What to do
Down to the last line, restate the records word for word, but not the pictures.

=== Begin Enclosure ===

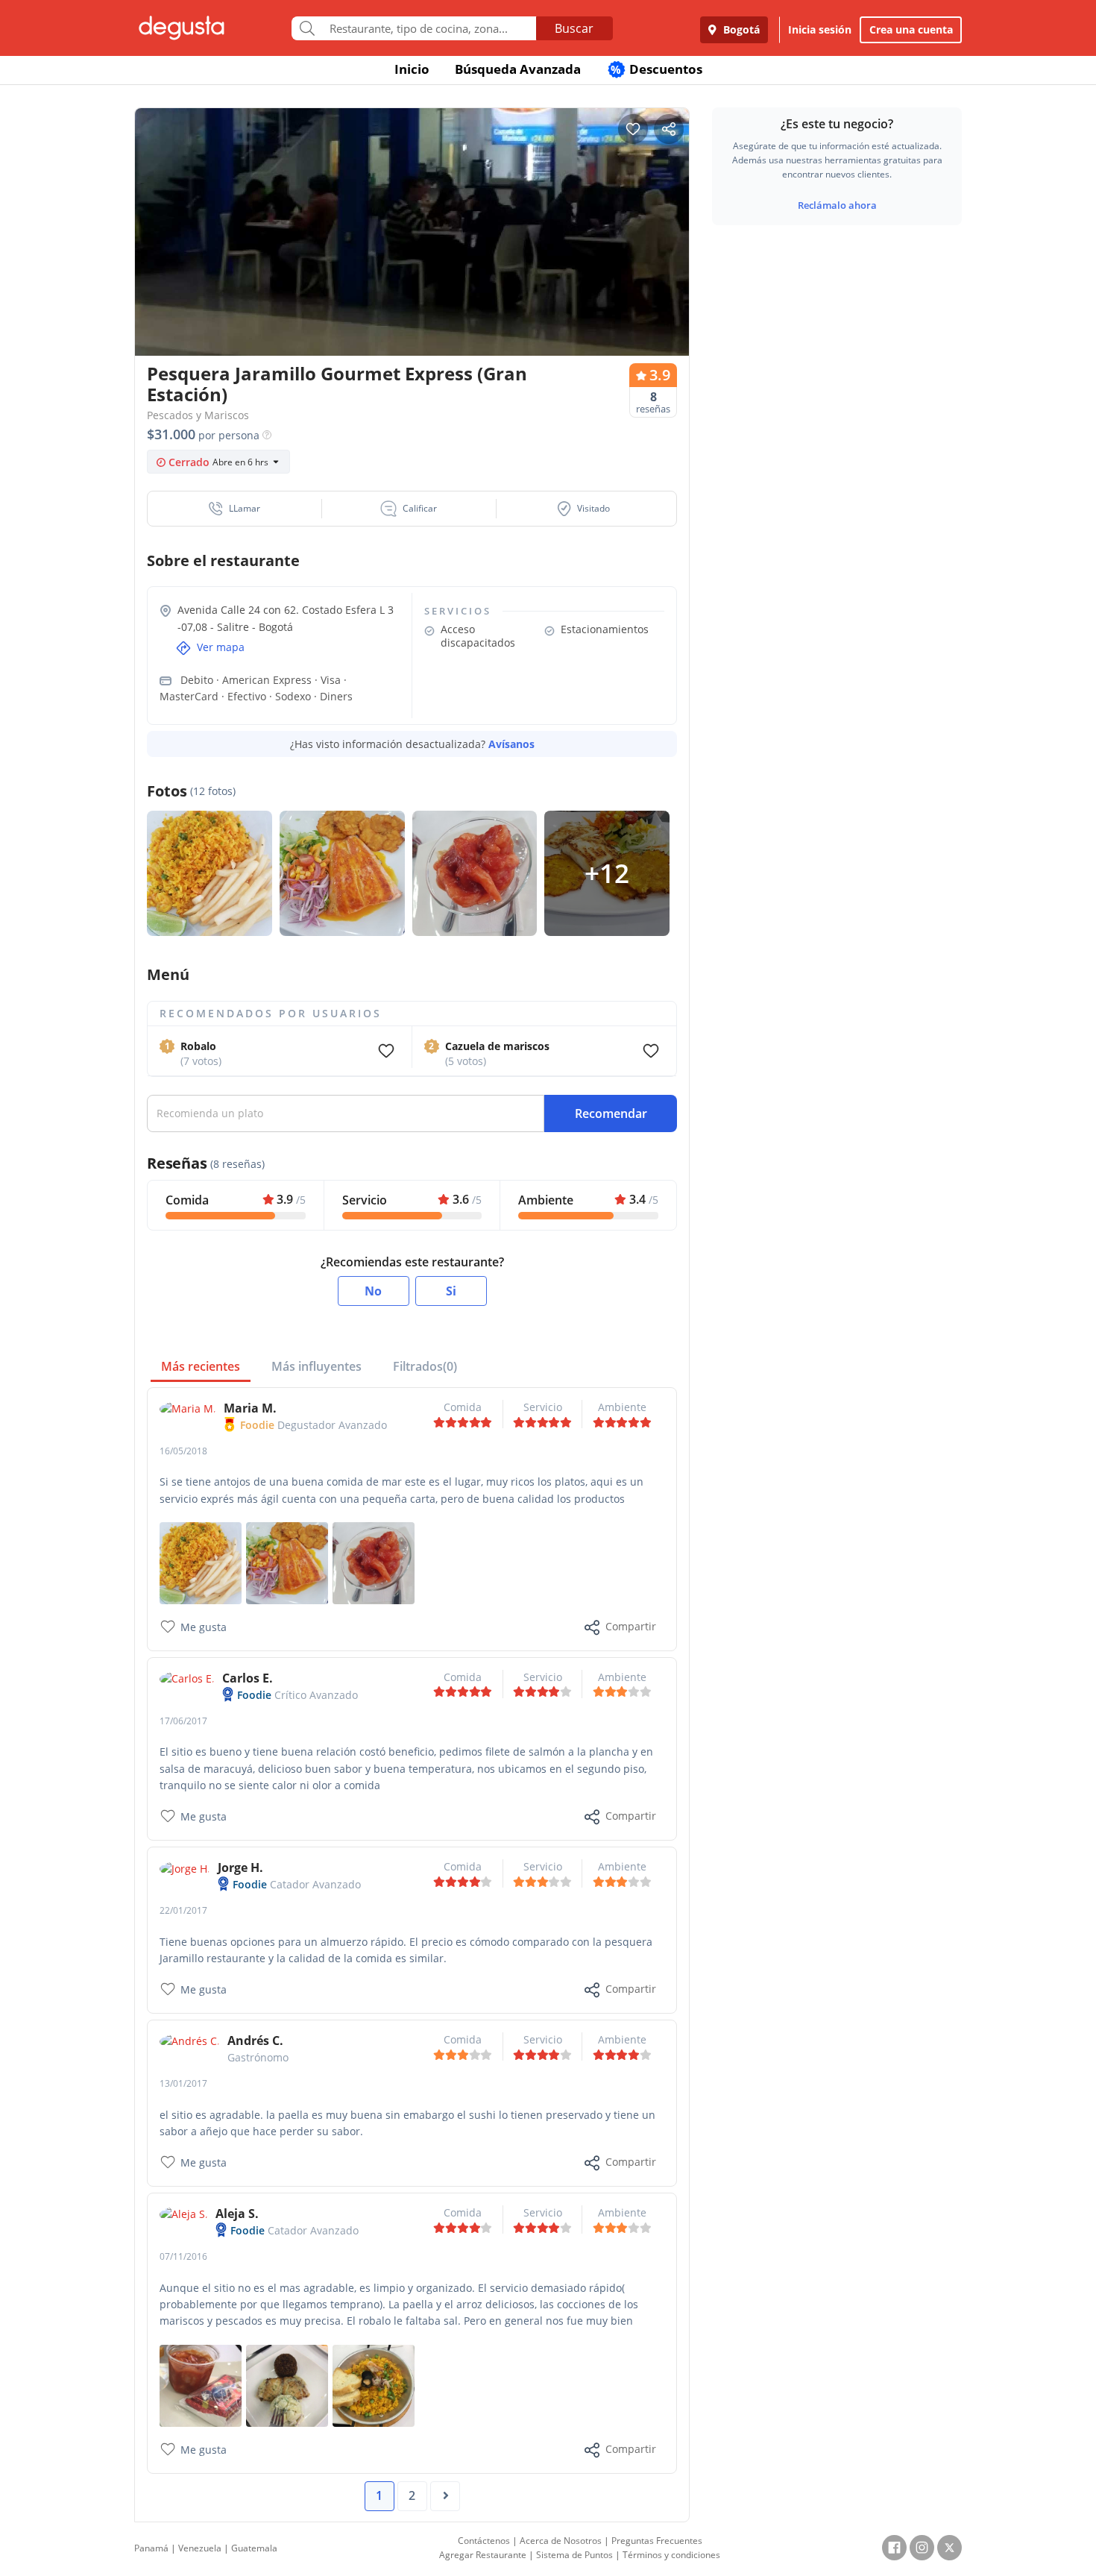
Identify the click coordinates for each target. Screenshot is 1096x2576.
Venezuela (199, 2548)
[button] (235, 508)
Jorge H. (240, 1867)
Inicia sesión (819, 29)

=== End Enclosure ===

Solution for this problem
Identify the click coordinates for each target. Screenshot is 1096x2576.
Venezuela (199, 2548)
[button] (235, 508)
Jorge H. (240, 1867)
Inicia sesión (819, 29)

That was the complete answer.